BGP neighbors connected via the same network use the ARP table to locate the IP address of the peer. Multihop BGP sessions require route table information for finding the IP address of the peer. It is common to have a static route or Interior Gateway Protocol (IGP) running between iBGP peers for providing the topology path information for establishing the BGP TCP session. A default route is not sufficient to establish a multihop BGP session.

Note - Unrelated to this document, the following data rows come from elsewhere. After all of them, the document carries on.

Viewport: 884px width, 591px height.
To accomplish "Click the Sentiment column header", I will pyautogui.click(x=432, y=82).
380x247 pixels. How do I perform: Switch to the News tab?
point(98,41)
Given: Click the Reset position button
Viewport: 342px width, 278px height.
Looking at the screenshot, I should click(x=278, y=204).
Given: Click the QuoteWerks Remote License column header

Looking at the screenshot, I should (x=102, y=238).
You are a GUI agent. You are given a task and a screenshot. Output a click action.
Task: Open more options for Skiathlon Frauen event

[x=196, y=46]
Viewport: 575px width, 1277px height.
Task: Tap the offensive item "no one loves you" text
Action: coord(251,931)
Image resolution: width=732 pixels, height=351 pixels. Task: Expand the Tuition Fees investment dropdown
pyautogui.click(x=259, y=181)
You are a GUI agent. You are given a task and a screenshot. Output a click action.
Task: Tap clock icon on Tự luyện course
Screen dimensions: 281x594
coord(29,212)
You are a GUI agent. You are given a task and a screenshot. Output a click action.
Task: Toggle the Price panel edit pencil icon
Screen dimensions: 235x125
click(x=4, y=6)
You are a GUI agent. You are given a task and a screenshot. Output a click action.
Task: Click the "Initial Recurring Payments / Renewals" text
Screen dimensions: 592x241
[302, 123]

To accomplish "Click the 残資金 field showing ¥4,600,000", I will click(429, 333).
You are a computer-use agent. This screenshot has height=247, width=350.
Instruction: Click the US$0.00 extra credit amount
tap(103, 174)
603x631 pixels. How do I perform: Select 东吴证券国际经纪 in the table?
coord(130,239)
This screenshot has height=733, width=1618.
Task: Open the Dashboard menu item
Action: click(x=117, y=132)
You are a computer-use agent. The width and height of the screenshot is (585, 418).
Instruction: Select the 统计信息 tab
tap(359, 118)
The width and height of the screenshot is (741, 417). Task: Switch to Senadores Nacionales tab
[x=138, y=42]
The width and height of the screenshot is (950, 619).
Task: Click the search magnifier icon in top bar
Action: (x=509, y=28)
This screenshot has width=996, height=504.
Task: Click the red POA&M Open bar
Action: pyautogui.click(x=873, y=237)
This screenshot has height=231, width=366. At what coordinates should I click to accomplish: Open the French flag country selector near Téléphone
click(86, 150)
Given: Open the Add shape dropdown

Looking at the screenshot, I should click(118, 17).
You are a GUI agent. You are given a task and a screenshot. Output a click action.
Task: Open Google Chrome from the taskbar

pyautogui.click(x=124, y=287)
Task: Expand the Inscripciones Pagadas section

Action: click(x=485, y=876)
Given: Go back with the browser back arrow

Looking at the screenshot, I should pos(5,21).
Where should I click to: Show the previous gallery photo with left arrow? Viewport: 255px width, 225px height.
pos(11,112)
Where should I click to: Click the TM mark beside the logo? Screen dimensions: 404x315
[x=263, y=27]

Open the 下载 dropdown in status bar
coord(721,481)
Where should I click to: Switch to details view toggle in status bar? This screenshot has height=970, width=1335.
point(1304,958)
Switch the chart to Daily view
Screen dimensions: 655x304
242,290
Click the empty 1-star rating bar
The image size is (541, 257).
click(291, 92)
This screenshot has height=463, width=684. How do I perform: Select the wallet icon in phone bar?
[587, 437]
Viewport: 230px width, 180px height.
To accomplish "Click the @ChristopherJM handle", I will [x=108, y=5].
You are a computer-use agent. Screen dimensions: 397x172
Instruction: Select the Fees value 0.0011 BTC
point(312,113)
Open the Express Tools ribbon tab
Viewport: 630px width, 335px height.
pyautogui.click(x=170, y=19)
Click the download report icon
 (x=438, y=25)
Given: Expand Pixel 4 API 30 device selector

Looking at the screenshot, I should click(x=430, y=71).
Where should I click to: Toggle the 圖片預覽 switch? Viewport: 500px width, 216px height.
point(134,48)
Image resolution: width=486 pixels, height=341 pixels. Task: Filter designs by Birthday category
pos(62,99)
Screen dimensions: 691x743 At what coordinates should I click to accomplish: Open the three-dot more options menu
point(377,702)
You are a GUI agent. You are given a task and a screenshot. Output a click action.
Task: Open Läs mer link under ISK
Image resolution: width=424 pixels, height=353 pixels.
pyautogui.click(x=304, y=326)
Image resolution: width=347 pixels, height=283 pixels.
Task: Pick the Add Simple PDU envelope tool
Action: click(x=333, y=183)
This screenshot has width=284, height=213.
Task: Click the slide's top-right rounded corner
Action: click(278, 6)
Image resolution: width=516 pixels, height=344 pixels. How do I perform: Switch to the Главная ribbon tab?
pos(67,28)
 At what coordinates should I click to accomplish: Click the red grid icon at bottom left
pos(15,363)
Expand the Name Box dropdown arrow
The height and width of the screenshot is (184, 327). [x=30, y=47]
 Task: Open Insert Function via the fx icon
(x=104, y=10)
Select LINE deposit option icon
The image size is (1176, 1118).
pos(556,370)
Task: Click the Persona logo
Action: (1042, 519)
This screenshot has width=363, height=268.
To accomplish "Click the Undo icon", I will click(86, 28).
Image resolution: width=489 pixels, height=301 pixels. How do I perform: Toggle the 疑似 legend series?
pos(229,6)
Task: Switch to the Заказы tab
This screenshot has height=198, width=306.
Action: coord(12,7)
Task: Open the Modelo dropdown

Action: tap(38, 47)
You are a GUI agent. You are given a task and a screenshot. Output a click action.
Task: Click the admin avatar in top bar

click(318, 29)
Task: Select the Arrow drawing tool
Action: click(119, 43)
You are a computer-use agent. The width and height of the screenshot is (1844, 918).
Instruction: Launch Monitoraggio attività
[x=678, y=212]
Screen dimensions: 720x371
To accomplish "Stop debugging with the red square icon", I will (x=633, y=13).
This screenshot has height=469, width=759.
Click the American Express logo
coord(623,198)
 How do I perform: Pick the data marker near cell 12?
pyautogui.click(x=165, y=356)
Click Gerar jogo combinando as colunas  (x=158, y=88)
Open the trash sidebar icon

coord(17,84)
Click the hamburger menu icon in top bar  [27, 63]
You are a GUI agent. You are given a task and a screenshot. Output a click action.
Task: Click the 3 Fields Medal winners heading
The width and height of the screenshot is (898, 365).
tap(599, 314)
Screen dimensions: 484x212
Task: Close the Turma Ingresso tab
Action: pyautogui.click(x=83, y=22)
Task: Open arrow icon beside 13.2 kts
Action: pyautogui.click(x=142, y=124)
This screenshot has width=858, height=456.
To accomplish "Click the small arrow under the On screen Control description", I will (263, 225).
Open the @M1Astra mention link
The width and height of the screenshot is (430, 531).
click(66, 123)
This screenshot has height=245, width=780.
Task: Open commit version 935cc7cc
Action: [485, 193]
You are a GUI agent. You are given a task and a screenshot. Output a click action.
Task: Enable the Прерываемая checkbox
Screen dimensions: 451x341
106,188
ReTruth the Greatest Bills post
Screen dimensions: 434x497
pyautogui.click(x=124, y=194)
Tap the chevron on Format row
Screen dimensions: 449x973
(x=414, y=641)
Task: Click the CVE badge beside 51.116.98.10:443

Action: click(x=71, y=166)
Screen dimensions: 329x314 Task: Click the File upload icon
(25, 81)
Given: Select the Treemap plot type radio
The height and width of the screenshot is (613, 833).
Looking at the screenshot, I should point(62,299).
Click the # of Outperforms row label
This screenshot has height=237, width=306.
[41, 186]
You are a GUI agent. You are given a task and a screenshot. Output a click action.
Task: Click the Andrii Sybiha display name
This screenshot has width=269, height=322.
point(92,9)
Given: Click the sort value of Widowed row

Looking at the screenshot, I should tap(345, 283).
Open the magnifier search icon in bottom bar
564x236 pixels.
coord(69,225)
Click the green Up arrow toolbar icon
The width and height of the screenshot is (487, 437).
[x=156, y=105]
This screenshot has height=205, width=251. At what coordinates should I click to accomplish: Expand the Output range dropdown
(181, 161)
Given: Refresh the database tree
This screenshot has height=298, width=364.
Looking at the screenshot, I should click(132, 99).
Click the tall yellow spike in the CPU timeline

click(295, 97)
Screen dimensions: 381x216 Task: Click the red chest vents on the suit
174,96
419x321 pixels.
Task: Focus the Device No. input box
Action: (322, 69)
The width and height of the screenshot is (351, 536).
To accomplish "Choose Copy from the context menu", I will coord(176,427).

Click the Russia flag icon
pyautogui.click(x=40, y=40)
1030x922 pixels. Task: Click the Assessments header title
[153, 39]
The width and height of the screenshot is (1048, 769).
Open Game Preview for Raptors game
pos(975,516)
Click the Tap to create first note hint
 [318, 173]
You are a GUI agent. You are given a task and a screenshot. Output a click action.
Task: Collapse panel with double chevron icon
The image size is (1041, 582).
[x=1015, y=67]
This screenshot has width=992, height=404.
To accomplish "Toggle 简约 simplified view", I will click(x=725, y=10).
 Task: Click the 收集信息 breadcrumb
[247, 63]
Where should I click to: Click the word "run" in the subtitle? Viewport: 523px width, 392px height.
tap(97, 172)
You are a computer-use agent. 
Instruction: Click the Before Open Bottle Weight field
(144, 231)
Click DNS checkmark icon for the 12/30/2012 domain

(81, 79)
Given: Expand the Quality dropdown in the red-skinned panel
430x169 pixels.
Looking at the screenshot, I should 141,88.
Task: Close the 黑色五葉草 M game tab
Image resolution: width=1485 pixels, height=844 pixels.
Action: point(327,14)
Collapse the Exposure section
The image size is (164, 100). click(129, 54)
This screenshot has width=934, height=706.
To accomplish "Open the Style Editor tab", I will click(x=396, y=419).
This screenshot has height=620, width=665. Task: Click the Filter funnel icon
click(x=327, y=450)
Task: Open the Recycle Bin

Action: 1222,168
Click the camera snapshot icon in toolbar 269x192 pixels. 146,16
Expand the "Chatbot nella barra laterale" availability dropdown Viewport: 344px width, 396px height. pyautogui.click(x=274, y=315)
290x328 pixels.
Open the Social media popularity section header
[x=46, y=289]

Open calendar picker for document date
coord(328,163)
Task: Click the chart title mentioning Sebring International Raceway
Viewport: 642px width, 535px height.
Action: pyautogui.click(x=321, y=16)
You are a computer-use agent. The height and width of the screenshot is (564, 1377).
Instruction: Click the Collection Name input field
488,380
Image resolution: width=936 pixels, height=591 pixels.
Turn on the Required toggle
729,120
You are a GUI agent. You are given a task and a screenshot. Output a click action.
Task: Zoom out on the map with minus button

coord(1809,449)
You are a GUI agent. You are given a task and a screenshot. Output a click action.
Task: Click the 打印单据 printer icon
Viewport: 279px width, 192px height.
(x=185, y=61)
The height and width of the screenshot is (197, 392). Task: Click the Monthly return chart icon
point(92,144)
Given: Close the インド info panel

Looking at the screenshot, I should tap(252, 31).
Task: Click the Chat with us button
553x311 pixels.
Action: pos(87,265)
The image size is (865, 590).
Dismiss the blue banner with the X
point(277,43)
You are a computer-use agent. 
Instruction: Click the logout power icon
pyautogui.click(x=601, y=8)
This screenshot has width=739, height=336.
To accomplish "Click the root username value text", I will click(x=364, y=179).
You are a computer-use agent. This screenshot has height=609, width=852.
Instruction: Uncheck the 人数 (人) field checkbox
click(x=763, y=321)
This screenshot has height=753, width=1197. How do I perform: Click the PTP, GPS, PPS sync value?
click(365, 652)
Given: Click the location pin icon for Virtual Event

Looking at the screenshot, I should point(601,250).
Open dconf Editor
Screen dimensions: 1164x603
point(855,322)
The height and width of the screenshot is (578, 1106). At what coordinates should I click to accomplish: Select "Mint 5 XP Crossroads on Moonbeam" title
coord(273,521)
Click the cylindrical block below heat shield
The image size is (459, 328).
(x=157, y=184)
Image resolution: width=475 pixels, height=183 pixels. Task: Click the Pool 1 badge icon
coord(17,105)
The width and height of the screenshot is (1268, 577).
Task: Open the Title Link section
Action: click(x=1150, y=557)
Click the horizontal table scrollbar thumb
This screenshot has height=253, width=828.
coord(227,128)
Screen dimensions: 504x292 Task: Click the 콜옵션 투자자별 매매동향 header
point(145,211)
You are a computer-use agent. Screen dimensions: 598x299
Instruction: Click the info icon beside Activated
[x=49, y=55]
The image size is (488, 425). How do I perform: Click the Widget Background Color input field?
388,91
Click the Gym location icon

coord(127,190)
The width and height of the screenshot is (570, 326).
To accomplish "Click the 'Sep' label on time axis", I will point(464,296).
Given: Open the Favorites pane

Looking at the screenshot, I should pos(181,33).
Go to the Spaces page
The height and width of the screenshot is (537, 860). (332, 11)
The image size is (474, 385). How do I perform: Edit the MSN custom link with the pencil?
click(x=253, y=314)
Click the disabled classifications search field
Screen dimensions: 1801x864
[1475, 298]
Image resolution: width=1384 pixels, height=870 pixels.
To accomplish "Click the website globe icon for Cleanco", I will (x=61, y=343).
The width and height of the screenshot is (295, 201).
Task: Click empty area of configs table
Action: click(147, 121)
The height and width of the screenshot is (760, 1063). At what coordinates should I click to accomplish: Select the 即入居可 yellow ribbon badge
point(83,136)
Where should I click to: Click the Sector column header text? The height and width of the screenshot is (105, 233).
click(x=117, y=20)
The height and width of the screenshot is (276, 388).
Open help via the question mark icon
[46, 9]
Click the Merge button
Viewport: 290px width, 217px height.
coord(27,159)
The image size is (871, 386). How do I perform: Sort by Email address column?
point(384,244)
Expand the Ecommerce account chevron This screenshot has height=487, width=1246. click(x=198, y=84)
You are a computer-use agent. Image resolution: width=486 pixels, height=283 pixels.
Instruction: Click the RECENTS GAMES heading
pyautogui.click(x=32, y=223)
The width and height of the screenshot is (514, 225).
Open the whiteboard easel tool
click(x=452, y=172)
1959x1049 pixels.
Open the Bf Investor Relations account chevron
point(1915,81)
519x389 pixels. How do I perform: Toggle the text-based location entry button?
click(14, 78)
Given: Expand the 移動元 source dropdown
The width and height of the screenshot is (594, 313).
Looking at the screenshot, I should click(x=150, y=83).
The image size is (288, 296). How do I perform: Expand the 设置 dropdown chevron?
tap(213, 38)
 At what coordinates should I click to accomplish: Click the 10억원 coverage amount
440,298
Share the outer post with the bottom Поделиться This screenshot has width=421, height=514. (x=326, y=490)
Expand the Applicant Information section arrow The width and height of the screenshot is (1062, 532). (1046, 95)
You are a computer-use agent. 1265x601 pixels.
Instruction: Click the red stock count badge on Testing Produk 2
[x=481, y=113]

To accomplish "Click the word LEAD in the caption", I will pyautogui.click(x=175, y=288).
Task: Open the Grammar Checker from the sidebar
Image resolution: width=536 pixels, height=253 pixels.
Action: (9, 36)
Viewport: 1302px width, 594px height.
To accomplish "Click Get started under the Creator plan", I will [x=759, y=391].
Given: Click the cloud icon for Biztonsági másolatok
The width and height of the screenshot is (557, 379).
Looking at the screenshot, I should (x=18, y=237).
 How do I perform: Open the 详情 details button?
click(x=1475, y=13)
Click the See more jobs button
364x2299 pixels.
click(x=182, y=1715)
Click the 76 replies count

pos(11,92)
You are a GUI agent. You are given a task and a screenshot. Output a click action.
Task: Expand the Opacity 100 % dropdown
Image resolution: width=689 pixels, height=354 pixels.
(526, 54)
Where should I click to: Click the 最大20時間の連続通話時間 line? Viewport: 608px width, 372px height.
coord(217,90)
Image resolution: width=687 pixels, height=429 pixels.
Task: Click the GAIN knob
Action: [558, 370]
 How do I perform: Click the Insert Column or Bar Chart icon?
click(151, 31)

BGP can be thought of as a control plane routing protocol or as an application, because it allows for the exchanging of routes with peers multiple hops away. BGP routers do not have to be in the data plane (path) to exchange prefixes, but all routers in the data path need to know all the routes that will be forwarded through them.

BGP Identifier

The BGP Router-ID (RID) is a 32-bit unique number that identifies the BGP router in the advertised prefixes as the BGP Identifier. The RID is also used as a loop prevention mechanism for routers advertised within an autonomous system. The RID can be set manually or dynamically for BGP. A nonzero value must be set for routers to become neighbors. NX-OS nodes use the IP address of the lowest up loopback interface. If there are no up loopback interfaces, then the IP address of the lowest active up interface becomes the RID when the BGP process initializes.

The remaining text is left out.